The third poodle wouldn’t join the conga line. Its fluffy co-stars pranced on their hind legs, while the third one scampered from side to side, reluctant to keep the rhythm. The poodle’s trainer coaxed and gently urged. But sometimes a dog just doesn’t want to dance.
This was at the Big Apple Circus, the annual, genial extravaganza that sets up its big-top shop in a corner of the Lincoln Center Plaza. The opening performance was on the Saturday after Election Day, the tent lit in nonpartisan red and blue. The city still felt unsettled and even here the vibes were arguably off — acrobats stumbled, jugglers dropped batons, a unicycle rider lasted barely a second on the pedals.
Vibes aside, a circus is still a circus. And a circus, however wobbly, is still a joy. There are buckets of popcorn to eat, light-up toys to wave, clowns to cheer. If this year’s acts are not exactly death defying, some of us have enough to worry about these days and may welcome the presence of a net, a mat. A soft place to land, spangles for days and nachos covered in Day-Glo orange cheese, that’s escapism enough.
The circus’s theme this year is Hometown Playground. Whether the two-dozen or so performers and musicians actually call New York home is left unaddressed, but several of them are costumed as pizza rats (well, two pizza rats, one gamine pizza mouse), which is perhaps the next best thing.

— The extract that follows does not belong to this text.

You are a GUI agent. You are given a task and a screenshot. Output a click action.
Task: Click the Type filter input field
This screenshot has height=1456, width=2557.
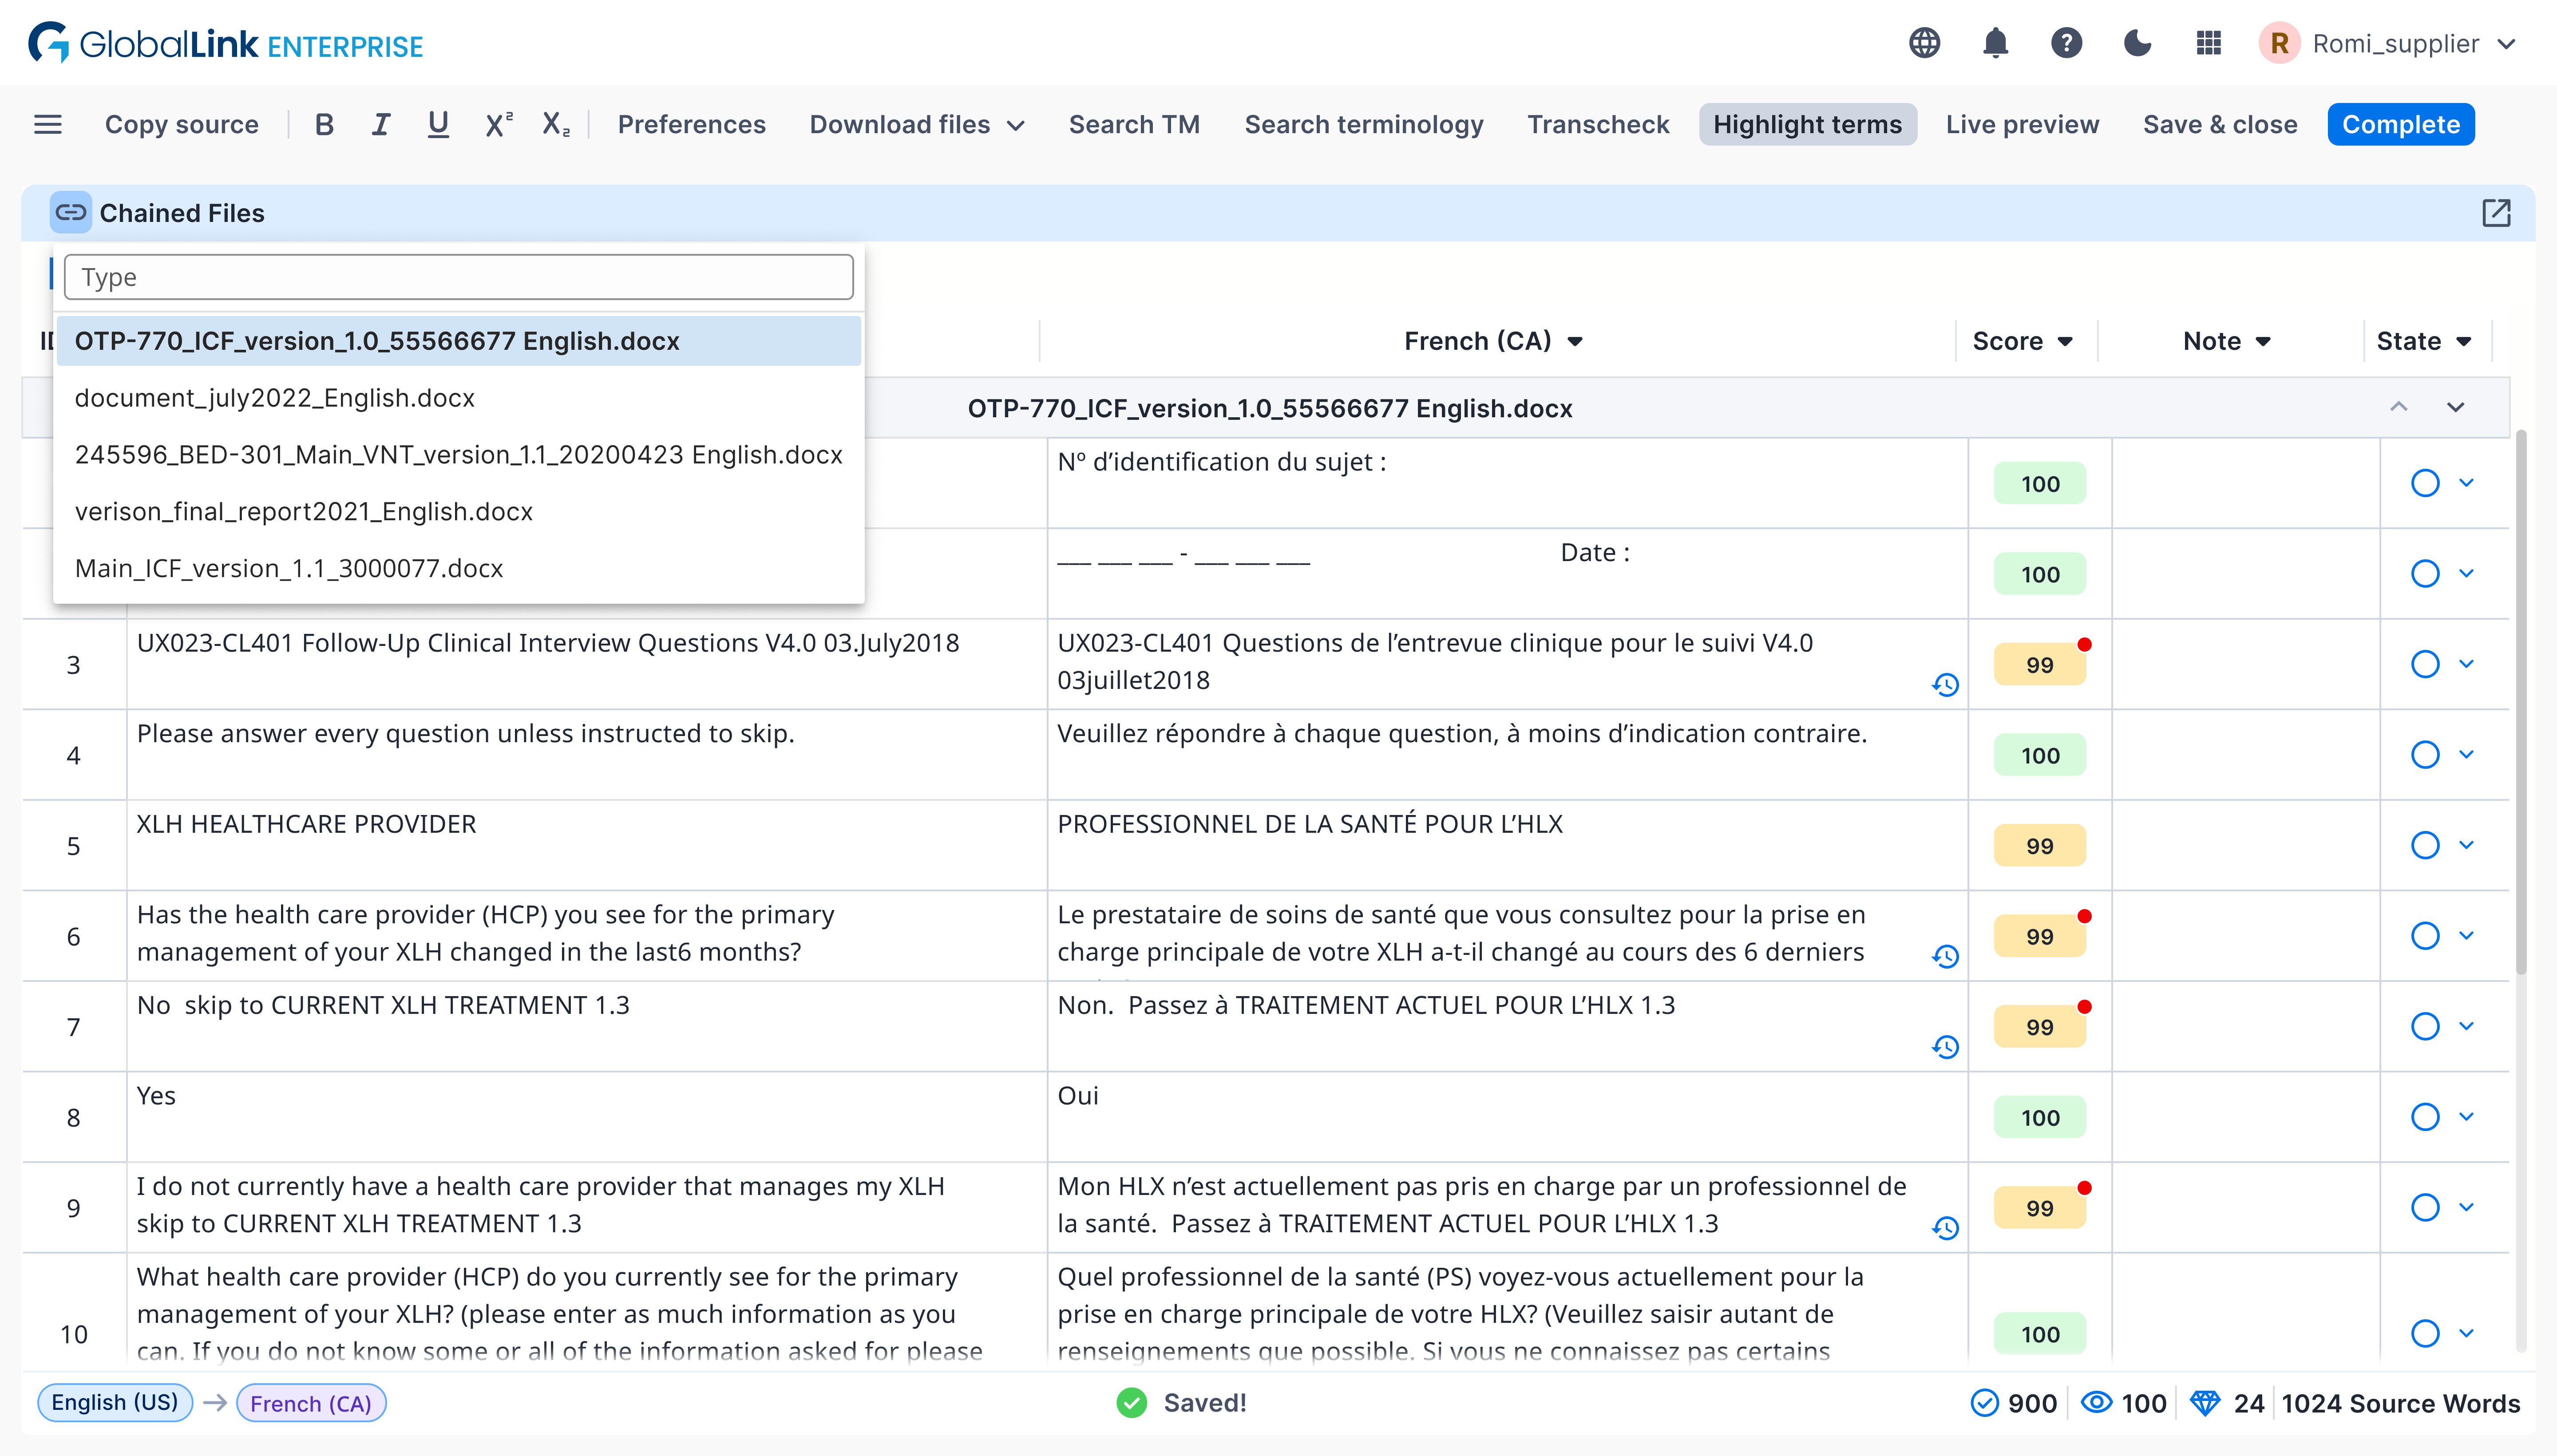(458, 277)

In a relatively brisk two hours, the show, which does without a ring master or mistress, visits a few tourist sites — Central Park, Coney Island, Harlem. Other acts are given vague tie-ins to the five boroughs. An acrobat performs an upside-down routine dressed as a construction worker. (Upside-down they don’t cat call.) He is followed by a trio on the Russian swing apparatus, also dressed as construction workers, which suggests certain imaginative limits. The poodles, all shelter rescues, arrive in a checkered cab. A couple of them are dressed as Ziegfeld girls.

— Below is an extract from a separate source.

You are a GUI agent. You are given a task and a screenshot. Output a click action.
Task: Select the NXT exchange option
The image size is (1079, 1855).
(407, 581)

A few acts are the equal of those offered in past years, like Antoly Brazzan’s precarious turn on the Wheel of Destiny, a rotating apparatus that operates like a midair human hamster wheel. At one point, climbing on the outside of the wheel, Brazzan seemed to slip, which is fun if you enjoy a heart attack with your cotton candy. (Brazzan, the show’s M.V.P., anchors the Russian swing and is the catcher in the concluding trapeze act.)

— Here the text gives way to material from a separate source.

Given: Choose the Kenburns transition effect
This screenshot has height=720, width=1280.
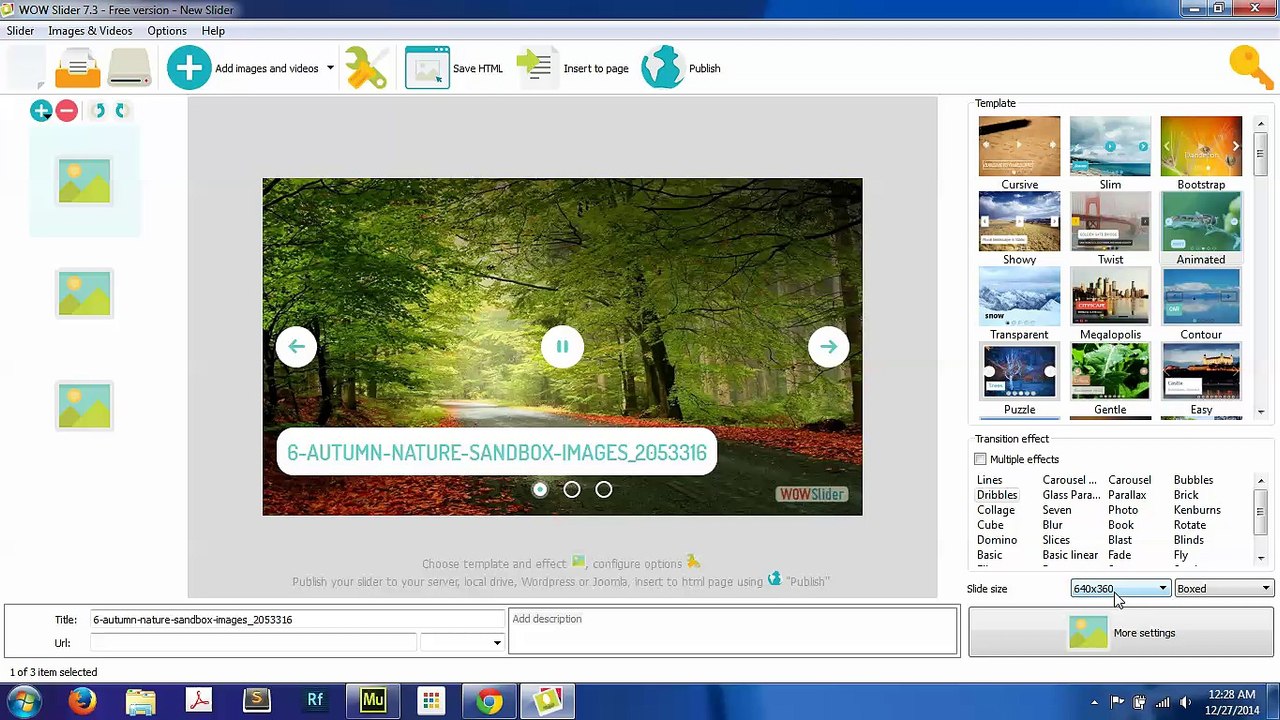Looking at the screenshot, I should pos(1197,510).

There is also an elegant paired aerial act performed by Alex and Daniela Bryant and a supremely goofy and deeply unhygienic routine advertised as “Human Fountains.” The audience volunteer chosen for that one deserves much applause and a free Paxlovid prescription. Others felt less breathtaking — a slack wire, however challenging, is no substitute for a high one — or very slightly out of date, like a juggling routine with the performers dressed as two Barbies and a Ken, which would have killed last year.
The New York of checkered cabs and Ziegfeld girls is long gone. Harlem jazz clubs, where the slack wire act is set, are few on the ground now. (Construction? That’s eternal.) Big Apple Circus’s exercise in nostalgia feel paler than the real city just beyond the tent. But then the trapeze starts to swing and the spine tingles. Sometimes messy, sometimes thrilling, always caramel corn sweet, the show is a fine diversion for a fall afternoon. Even a jaded New Yorker can’t say no to that. A jaded poodle? Maybe.